Work instructions: Find how many lines below hold "each", and give that number as the entire answer.

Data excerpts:
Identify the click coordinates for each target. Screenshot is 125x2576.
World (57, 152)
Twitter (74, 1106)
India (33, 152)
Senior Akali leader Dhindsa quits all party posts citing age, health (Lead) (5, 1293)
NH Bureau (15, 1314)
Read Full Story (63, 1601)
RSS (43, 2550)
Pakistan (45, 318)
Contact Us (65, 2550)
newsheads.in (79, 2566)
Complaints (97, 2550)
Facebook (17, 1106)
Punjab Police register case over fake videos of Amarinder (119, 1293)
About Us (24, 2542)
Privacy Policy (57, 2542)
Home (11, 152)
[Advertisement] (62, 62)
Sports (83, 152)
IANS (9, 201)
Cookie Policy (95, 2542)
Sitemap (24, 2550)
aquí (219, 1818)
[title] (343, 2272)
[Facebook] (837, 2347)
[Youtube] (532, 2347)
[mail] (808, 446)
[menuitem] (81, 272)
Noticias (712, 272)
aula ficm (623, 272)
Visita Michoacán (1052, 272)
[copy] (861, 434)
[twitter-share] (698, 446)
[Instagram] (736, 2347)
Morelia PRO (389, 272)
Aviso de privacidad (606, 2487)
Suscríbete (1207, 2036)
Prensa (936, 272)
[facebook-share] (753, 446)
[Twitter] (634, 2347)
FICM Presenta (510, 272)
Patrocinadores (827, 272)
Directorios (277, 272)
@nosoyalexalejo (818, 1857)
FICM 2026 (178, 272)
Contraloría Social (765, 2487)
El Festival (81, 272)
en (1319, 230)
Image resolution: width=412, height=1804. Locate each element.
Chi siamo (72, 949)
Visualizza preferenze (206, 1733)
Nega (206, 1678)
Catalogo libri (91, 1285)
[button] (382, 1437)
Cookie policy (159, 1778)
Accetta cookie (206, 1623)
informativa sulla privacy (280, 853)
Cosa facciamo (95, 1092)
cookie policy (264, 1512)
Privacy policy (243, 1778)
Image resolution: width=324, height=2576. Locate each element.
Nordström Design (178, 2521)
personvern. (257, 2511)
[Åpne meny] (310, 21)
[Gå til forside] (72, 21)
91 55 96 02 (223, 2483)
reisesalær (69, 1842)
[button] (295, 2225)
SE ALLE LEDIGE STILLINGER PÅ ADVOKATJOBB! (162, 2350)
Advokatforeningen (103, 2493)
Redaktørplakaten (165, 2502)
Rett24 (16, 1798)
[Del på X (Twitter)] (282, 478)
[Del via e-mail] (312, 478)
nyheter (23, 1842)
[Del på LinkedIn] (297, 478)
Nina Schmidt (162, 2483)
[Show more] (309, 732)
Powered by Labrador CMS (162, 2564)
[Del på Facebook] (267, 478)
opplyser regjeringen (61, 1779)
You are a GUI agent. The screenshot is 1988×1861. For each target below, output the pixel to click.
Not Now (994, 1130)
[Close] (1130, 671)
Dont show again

Solution: 4